* _STATED PROBLEM 1_
Decide whether each statement agrees with the rule-change filing below, answering yes or no and quoting the words of the filing that settle it.
(a) The Exchange solicited written comments on the proposed rule change.
(b) The Exchange filed the proposed rule change under Rule 19b-4(f)(6).
(c) The Exchange believes the proposed rule change will impose a burden on competition that is not necessary or appropriate.
* _STATED PROBLEM 2_
According to the rule-change filing below, under which provisions has the proposed rule change become effective?

* _GIVEN TEXT_
----

B. Self-Regulatory Organization's Statement on Burden on Competition

    The Exchange does not believe that the proposed rule change will 
impose any burden on competition that is not necessary or appropriate 
in furtherance of the purposes of the Act.

C. Self-Regulatory Organization's Statement on Comments on the Proposed 
Rule Change Received From Members, Participants, or Others

    No written comments were solicited or received with respect to the 
proposed rule change.

III. Date of Effectiveness of the Proposed Rule Change and Timing for 
Commission Action

    The Exchange has filed the proposed rule change pursuant to Section 
19(b)(3)(A)(iii) of the Act \14\ and Rule 19b-4(f)(6) thereunder.\15\ 
Because the proposed rule change does not: (i) Significantly affect the 
protection of investors or the public interest; (ii) impose any 
significant burden on competition; and (iii) become operative prior to 
30 days from the date on which it was filed, or such shorter time as 
the Commission may designate, if consistent with the protection of 
investors and the public interest, the proposed rule change has become 
effective pursuant to Section 19(b)(3)(A) of the Act and Rule 19b-
4(f)(6)(iii) thereunder.

----

* _RAW DATA_
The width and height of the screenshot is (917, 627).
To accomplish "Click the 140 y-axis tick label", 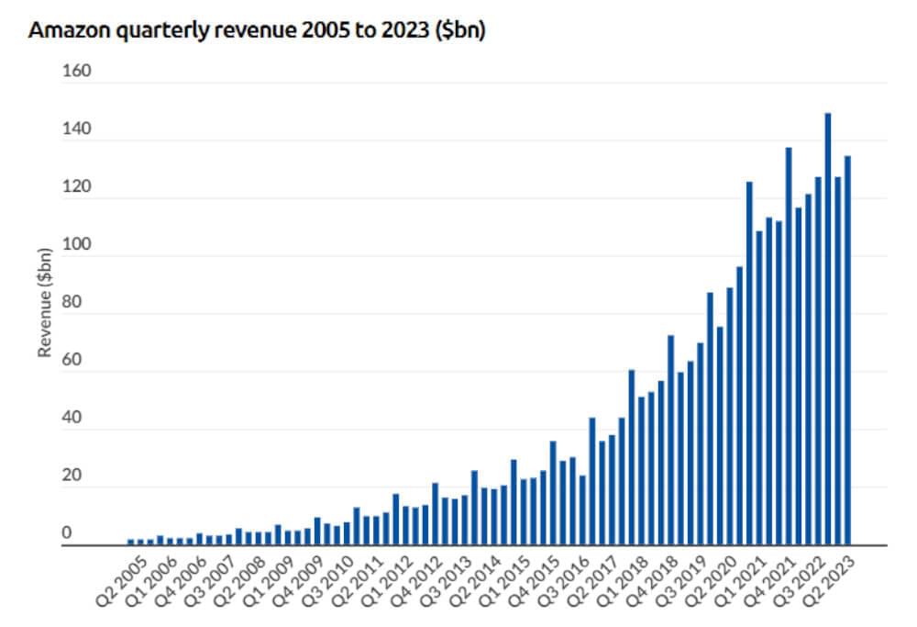I will [76, 129].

----

* _RESPONSE 1_
(a) No: "No written comments were solicited or received with respect to the proposed rule change."
(b) Yes: "Rule 19b-4(f)(6) thereunder"
(c) No: "The Exchange does not believe that the proposed rule change will impose any burden on competition that is not necessary or appropriate"

* _RESPONSE 2_
Section 19(b)(3)(A) of the Act and Rule 19b-4(f)(6)(iii) thereunder.